## Begin TEXT BLOCK

Long, reflective pieces where I’m pulling together threads of thought still take me an age to write, but I have found two things this year: I’ve allowed (I think) my written voice to relax a little, and become closer to how I speak, AND I’ve realised my main purpose here is to be useful to authors and writers so that’s the yardstick I’ve been getting better at using: is this useful?, rather than, is this perfect?
I commit to using this space to figure out more of what I really think.
With the exception of a group of pieces I wrote at the start of 2024 about the nature of Instagram, most of the writing I published here in 2024 has been practical in nature, so I don’t think I’ve used Substack in this way much at all.
I commit to exploring ideas in greater depth.
I have definitely done this. In fact, I’ve completely changed my work-flow and often use a Substack piece as ‘source content’ for my Instagram posts. I even created a video about my process for doing this for my Too Much Instagram members:
I commit to testing my ideas about social media and beyond to see if other people find them useful, interesting or relatable.
Just over 900 people have now signed up to receive my free posts, and just over 50 people are paid subscribers. This gives me confidence that people are finding my posts useful and interesting so this is a commitment I’m going to double down on.

## End TEXT BLOCK

• EXERCISE PROMPT
Swap "yardstick" for "measure" and write out the part of the piece on writing commitments that begins at the words "Long, reflective pieces" and stops after "I really think.".

## Begin INFORMATION SHOWN

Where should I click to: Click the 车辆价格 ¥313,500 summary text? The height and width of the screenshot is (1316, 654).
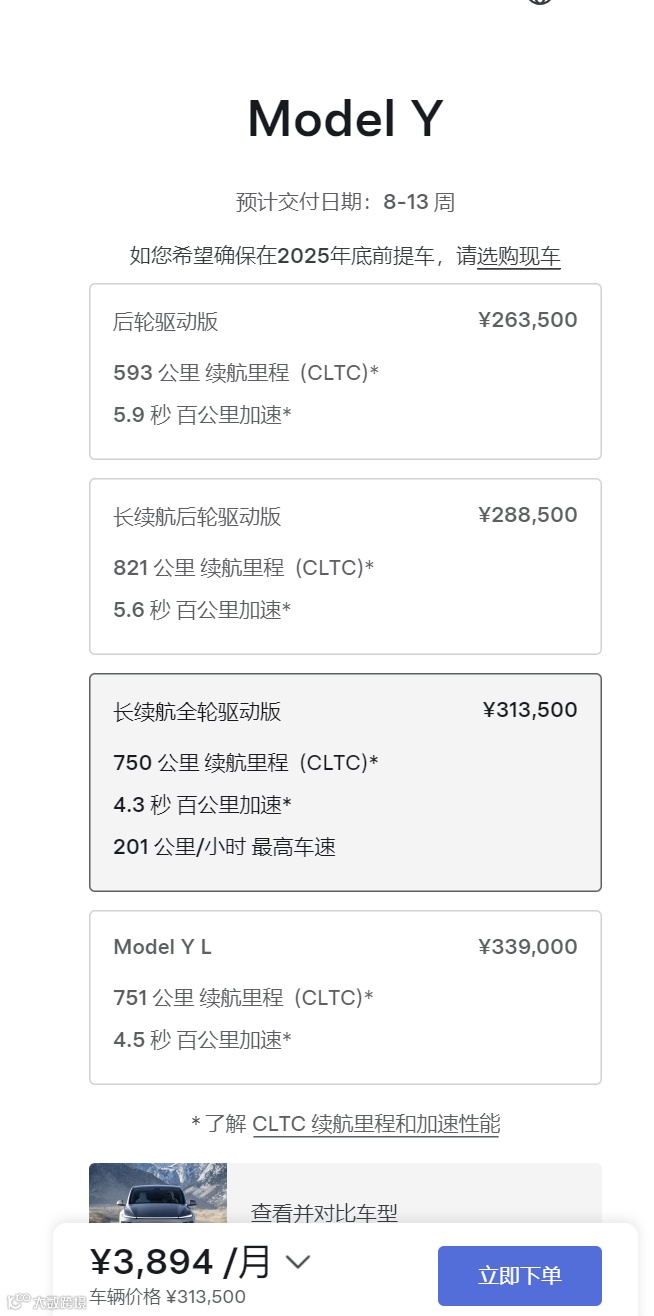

## End INFORMATION SHOWN

• EXERCISE RESPONSE
Long, reflective pieces where I’m pulling together threads of thought still take me an age to write, but I have found two things this year: I’ve allowed (I think) my written voice to relax a little, and become closer to how I speak, AND I’ve realised my main purpose here is to be useful to authors and writers so that’s the measure I’ve been getting better at using: is this useful?, rather than, is this perfect?
I commit to using this space to figure out more of what I really think.